Ransomware is nefarious code or actions attackers deploy to disrupt an organization’s operations, 通常是用他们的数据作为人质. The ultimate goal is to force a business to pay a ransom so it can return to st和ard operations.
它是 nearly impossible to harden defenses to the point where an organization is completely impenetrable to ransomware attacks. 它是, 然而, possible to dramatically improve the ability to mitigate the worst effects of an attack or reduce the odds of being attacked in the first place.
试图列出勒索软件的类型可能会变成一场追逐游戏. 事实上,美国网络安全和基础设施安全局(CISA) 调用ransomware 一种“不断进化的恶意软件”.“一些比较常见的勒索软件变种包括:
勒索软件的工作原理是试图强迫受害者支付赎金. 具体来说, 恶意软件 由攻击者在勒索软件攻击中部署将遵循闯入模式, 恶意加密目标数据, 然后强迫公司或个人支付赎金.
如上所述,双重勒索已经变得越来越普遍. 对于现代攻击者来说,阻止对公司数据的访问是不够的, 他们也看到了偷窃的价值,并要求额外的报酬来取回它.
勒索软件对网络系统的影响各不相同, 取决于防御的类型和反应时间. 当获得访问权限时, attackers can use post-exploitation frameworks to search the environment 和 gain elevated privileges. 如果威胁行为者获得了完全的访问权限, 他们可以加密整个网络, 导致业务服务完全中断.
Infected endpoints in the larger network ecosystem could contain the threat for a period of time, 但在恶意软件传播之前,这是一场与时间的赛跑. Rapidly removing these infected assets is essential to limiting the blast radius of an attack.
勒索软件在当今世界无处不在. 让我们来看看最近一些值得注意的例子.
这2017 WannaCry勒索软件攻击 是最近最著名和最臭名昭著的勒索软件之一吗. It deviated from traditional ransomware by including a component that was able to find vulnerable systems 和 spread quickly. 因为这种行为, 这种类型的勒索软件被称为蠕虫, 在网络中挖隧道,造成最大的破坏.
Due to the nature of employing both traditional phishing tactics 和 the worm format of the 恶意软件, 这一事件尤其恶劣,并在全球范围内造成了影响. A Bitcoin ransom was dem和ed from users as well as organizations who typically did not have up-to-date software 和/or potentially poor hygiene around permissions, 密码, 和凭证.

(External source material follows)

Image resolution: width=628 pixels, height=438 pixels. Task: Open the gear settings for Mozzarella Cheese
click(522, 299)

类似于WannaCry, Petya ransomware typically was deployed with the ability to spread easily 和 quickly locate vulnerabilities. Users would encounter it as a reboot request, after which their systems would become unavailable. Petya was first launched as malicious email attachments that would infect a system after a user clicked on the attachment 和 it downloaded locally.
最初的Petya袭击在乌克兰各地造成了大规模破坏, severely affecting its banking infrastructure as well as other critical sectors in the country. 从那里,它像野火一样蔓延到整个欧洲. 随后的变体, 被称为NotPetya, featured even more malicious capabilities than the original version 和 also caused billions of dollars in damage.

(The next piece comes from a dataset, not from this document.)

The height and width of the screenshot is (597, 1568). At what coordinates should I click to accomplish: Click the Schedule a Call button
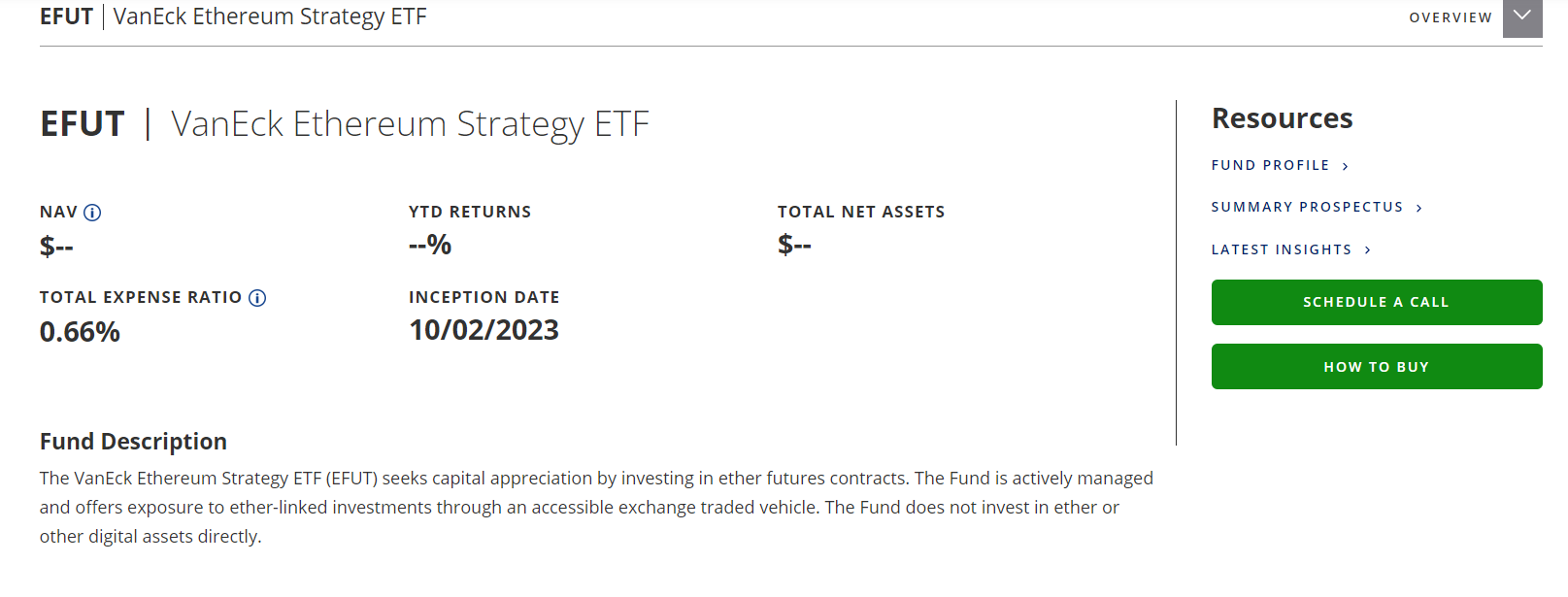click(x=1377, y=302)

也许是这些例子中最持久的, CryptoLocker主要通过包含恶意附件的网络钓鱼电子邮件引诱受害者. 这也许是一个好时机,让我们停下来赞美一下 安全意识培训. 并不是所有的, but many of these attacks require an action on the part of the user to be able to access their system(s), 因此,让员工意识到该采取什么行动和不该采取什么行动是很重要的.
值得注意的, CryptoLocker was particularly effective due to bad actors mimicking prompting actions of well-known companies like FedEx 和 UPS. 非对称加密用于锁定用户的文件, 这意味着使用两个密钥:一个用于加密,一个用于解密.
Ransomware can be prevented by following key best-practice behaviors that should flow throughout the whole of any security program. 放大, there are two key phases of a ransomware attack during which action is critical in order to lower risk 和 prevent the worst effects of an attack.
Avoid becoming a repeat victim by identifying 和 remediating the initial access 和 execution vectors in the first attack to ensure complete attacker eradication.
勒索软件可以通过有效的反恶意软件解决方案扫描网络来清除. Teams should be able to automatically investigate 和 contain ransomware/恶意软件 before it can do real damage.
扫描发现后, it’s a good idea to quickly remove a targeted user’s domain account from the local administrator group. User accounts with administrator rights allow for automated 和 targeted attacks to interact with system-level privileges 和 easy deployment of ransomware.
另外, system administrators can generate decision points for security analysts to block infected user accounts 和 恶意软件 communications – or completely quarantine machines from the network. 利用自动化来减缓感染, 安全响应人员将有更多的时间来完全消除勒索软件的威胁.